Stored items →
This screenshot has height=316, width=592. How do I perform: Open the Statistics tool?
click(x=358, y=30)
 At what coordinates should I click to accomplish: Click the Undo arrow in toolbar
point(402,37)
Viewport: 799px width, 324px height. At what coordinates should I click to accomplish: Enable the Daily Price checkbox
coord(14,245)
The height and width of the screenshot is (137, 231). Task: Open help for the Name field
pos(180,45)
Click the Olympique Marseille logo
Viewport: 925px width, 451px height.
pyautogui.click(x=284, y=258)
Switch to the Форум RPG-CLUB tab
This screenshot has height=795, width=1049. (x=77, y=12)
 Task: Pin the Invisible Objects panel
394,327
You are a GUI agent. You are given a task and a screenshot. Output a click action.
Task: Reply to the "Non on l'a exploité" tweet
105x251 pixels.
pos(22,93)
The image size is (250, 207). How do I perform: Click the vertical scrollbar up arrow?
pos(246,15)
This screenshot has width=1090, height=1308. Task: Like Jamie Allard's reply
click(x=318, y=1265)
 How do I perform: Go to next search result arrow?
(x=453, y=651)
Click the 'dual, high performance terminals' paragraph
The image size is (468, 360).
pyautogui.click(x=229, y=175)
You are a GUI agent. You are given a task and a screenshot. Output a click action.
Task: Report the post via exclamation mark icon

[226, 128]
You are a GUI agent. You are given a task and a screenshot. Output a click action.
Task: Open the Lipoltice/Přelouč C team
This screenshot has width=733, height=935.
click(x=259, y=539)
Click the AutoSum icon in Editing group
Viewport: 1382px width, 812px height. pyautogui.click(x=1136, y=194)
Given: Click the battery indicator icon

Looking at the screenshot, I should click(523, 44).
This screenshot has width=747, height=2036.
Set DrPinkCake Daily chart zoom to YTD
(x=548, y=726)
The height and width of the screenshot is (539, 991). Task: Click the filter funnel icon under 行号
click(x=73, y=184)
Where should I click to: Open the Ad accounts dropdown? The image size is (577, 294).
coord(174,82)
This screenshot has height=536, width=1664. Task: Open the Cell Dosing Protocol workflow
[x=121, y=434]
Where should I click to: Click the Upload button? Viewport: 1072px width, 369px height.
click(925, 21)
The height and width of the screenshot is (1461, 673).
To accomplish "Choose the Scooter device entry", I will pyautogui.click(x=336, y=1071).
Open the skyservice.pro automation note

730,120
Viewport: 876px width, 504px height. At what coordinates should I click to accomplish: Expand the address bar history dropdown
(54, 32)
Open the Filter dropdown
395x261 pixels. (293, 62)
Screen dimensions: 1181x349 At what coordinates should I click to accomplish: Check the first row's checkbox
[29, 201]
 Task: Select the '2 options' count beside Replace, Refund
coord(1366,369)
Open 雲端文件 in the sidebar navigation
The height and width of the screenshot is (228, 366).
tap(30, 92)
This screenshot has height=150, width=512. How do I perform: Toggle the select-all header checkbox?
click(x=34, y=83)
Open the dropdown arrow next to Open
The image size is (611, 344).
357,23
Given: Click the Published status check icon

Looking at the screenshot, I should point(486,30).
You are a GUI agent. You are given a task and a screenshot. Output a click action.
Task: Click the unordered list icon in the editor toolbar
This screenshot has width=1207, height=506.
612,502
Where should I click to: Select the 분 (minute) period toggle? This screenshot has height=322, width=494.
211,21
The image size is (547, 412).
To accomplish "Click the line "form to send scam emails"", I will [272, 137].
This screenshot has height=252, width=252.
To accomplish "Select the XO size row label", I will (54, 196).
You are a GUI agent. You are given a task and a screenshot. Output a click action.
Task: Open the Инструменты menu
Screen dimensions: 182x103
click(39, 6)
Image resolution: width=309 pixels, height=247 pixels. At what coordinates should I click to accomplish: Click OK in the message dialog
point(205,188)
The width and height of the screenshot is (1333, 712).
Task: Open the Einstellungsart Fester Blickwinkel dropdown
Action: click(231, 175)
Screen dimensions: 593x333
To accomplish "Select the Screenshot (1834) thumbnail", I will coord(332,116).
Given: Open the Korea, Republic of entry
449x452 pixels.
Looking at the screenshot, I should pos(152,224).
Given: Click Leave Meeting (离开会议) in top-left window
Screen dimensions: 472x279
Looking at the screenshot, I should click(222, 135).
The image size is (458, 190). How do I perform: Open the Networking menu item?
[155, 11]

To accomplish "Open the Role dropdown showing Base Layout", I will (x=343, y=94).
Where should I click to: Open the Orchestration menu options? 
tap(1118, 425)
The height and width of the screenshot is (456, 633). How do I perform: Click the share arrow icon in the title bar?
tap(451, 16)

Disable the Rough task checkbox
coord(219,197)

ACTIVITY → The answer should consist of every line above in which "will" appears.

ANSWER BOX →
To accomplish "Choose the Scooter device entry", I will pyautogui.click(x=336, y=1071).
To accomplish "Click the line "form to send scam emails"", I will [272, 137].
To accomplish "Select the XO size row label", I will (54, 196).
To accomplish "Select the Screenshot (1834) thumbnail", I will coord(332,116).
To accomplish "Open the Role dropdown showing Base Layout", I will (x=343, y=94).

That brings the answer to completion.